▸ **Extract**
** START **

Hi everyone.
This regards exercise 5-6 of "Accelerated C++".
I am asked to rewrite a function so that instead of using erase() to remove an element (of a failing student), I should copy the elements (of the passing students) to the beginning of the vector and then use resize() to remove the unnecessary elements from the end of the vector.
The program compiles but crashes once it gets to this point. It ran fine using erase().

My code for this function is as follows, where container_Student_info is a typedef for vector<Student_info>:

Ignore std::list. It is there as part of another exercise I'm working on and also failing at ;P.

#include "fail.h"
#include "grade.h"

using std::vector;      using std::list;

container_Student_info extract_fails(container_Student_info& students)
{
    container_Student_info::size_type p = 0;                        // code for copy and resize
    container_Student_info fail;
    container_Student_info::iterator iter = students.begin();
    container_Student_info::iterator it = students.begin();         // code for copy and resize

    while(iter!=students.end())
    {
        if(fgrade(*iter))
        {
            fail.push_back(*iter);

            ++iter;                                     // code for copy and resize
            //iter = students.erase(iter);
        }
        else
        {
            it = students.begin();                      // code for copy and resize
            students.insert(it, *iter);                 // code for copy and resize
            ++p;                                        // code for copy and resize

            ++iter;
        }
    }

    students.resize(p);                                 // code for copy and resize

    return fail;
}


bool fgrade(const Student_info& s)
{
    return grade(s) < 60;
}

So my question is, why is it crashing? Cheers.

So my question is, why is it crashing?

container_Student_info::iterator iter = students.begin() ;
while(iter!=students.end())
{
        if(fgrade(*iter))
        {
            // ....
        }
        else
        {
            it = students.begin();  
            students.insert(it, *iter) ; // the iterator 'iter' is no longer valid
            // because we have modified (added a new item into) the container  
            // ..
            ++iter ; // this leads to undefined behaviour
        }
        // ...

Edited 4 Years Ago by vijayan121

Thanks vijayan121. I had my suspicions :)

My corrected code:

#include "fail.h"
#include "grade.h"

using std::vector;      using std::list;

container_Student_info extract_fails(container_Student_info& students)
{
    int x = 0;
    int y = 0;
    container_Student_info::size_type p = 0;
    container_Student_info fail;
    container_Student_info::iterator iter = students.begin();
    container_Student_info::iterator it = students.begin();

    while(iter!=students.end())
    {
        if(fgrade(*iter))
        {
            fail.push_back(*iter);

            ++iter;
            ++x;
            //iter = students.erase(iter);
        }
        else
        {
            it = students.begin();
            students.insert(it, *iter);
            ++p;
            ++x;
            ++y;

            iter = students.begin();
            for(int i=0;i!=x+y+2;++i) ++iter;

            //++iter
        }
    }

    students.resize(p);

    return fail;
}


bool fgrade(const Student_info& s)

** END **

▸ **Exercise task 1**
From the Accelerated C++ thread, list the names of the variables declared at the top of the first version of extract_fails, before the while loop.
▸ **Exercise task 2**
Carry on with the Accelerated C++ thread, starting right after its last line.
The data after this point isn't needed.

▸ **Items**
** START **

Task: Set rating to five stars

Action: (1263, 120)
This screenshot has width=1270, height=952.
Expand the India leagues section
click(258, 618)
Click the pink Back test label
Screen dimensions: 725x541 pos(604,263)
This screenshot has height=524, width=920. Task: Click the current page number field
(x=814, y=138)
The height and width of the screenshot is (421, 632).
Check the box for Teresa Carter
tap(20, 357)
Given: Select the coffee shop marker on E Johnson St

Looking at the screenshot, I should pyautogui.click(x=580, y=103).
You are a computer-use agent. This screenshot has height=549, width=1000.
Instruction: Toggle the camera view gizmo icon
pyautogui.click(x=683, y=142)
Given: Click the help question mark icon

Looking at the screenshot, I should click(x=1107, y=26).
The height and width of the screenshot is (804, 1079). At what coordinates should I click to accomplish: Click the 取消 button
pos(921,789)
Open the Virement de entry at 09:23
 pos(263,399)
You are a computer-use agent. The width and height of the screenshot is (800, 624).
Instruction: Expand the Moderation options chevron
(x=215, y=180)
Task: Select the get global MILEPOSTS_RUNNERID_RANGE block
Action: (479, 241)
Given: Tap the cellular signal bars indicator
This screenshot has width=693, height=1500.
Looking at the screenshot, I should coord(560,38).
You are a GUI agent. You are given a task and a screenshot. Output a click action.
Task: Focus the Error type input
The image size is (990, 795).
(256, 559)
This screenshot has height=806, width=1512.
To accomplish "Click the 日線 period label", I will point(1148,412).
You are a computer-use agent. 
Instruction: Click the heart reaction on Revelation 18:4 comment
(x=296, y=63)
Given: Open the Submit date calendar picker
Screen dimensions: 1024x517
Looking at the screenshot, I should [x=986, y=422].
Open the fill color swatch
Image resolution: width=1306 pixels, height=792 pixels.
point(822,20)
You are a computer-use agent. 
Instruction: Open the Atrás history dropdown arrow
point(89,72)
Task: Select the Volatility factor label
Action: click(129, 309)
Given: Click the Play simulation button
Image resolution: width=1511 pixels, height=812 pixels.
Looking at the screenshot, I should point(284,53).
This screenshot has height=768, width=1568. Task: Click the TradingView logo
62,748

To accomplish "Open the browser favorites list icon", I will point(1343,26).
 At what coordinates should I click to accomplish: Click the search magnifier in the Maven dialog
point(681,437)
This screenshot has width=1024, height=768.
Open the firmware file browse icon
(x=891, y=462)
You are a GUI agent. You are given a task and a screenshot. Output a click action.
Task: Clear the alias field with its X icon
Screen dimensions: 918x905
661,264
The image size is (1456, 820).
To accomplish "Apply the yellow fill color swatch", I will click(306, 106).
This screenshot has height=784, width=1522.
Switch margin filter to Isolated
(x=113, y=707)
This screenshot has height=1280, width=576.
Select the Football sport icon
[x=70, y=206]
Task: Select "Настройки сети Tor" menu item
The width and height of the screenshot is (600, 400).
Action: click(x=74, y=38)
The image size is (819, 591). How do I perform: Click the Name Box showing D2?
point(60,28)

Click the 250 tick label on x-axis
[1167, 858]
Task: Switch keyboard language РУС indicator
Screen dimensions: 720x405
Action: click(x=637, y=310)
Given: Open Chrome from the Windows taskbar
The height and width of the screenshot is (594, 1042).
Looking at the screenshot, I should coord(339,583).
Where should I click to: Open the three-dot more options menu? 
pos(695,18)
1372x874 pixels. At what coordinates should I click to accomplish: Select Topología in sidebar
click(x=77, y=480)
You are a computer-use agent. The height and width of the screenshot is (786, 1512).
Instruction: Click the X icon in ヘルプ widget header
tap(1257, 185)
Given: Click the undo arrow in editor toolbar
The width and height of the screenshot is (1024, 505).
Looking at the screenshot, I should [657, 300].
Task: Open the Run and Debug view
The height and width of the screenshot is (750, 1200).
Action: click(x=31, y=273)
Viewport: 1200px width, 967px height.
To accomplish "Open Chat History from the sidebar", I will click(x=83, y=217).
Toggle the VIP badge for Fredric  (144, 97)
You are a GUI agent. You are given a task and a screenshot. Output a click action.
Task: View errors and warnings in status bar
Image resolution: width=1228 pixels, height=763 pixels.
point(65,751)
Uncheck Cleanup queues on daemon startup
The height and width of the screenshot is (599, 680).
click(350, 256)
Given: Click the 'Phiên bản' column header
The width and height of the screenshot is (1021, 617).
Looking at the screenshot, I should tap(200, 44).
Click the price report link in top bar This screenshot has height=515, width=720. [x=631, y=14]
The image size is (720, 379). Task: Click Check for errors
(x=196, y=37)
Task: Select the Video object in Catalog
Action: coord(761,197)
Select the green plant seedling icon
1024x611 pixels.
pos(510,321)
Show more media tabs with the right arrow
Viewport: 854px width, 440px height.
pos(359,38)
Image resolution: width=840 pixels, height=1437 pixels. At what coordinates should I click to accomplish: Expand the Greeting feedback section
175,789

** END **

▸ **Written answer 1**
p, fail, iter, it

▸ **Written answer 2**
{
    return grade(s) < 60;
}

Couple of points

for(int i=0;i!=x+y+2;++i) ++iter;

If the iterator is a random access iterator (in this case it is, container_Student_info is a std::vector<>), we could just write iter += n ; to advance the iterator by n positions. This would be more efficient.

However, if the iterator is not a random access iterator (which would be the case if container_Student_info was changed to be a std::list<>), we have to increment it n times in a loop.

We can get the best of both worlds with std::advance() which first discovers what kind of iterator is being avanced and then does it in the most appropriate way. http://en.cppreference.com/w/cpp/iterator/advance

I should copy the elements (of the passing students) to the beginning of the vector and then use resize() to remove the unnecessary elements from the end of the vector.

You could do this more elegantly (and also more efficiently) with a classic in-place partitioning algorithm. Start with two iterators, one 'ponting' to the first student and the other 'pointing' to the last student in the vector.

In a loop, while first != last

  • keep incrementing the first iterator till you reach a student who has failed (or last).
  • keep decrementing the last iterator till you reach a student who has passed (or first)
  • swap the two students with a std::iter_swap() http://en.cppreference.com/w/cpp/algorithm/iter_swap

Needless to say, std::partition() is there in <algorithm>
http://en.cppreference.com/w/cpp/algorithm/partition

With it, the code would look like:

container_Student_info extract_fails( container_Student_info& students )
{
    // partition the sequence into two parts with failed students towards the end
    auto iter = std::partition( students.begin(), students.end(),
                [] ( const Student_info& info ) { return !fgrade(info) ; } ) ;

    // copy info for failed students into the result
    container_Student_info  result( iter, students.end() ) ;

    // remove failed students at the end of the sequence
    students.erase( iter, students.end() ) ;

    // and return the sequence of failed students
    return result ;
}

Perhaps you might want to try to write the function with your own code to partition the sequence. A possible implementation is given in the cppreference page.

Thanks again. I figured my code would be inefficient. A lot of new stuff for me to look at there :)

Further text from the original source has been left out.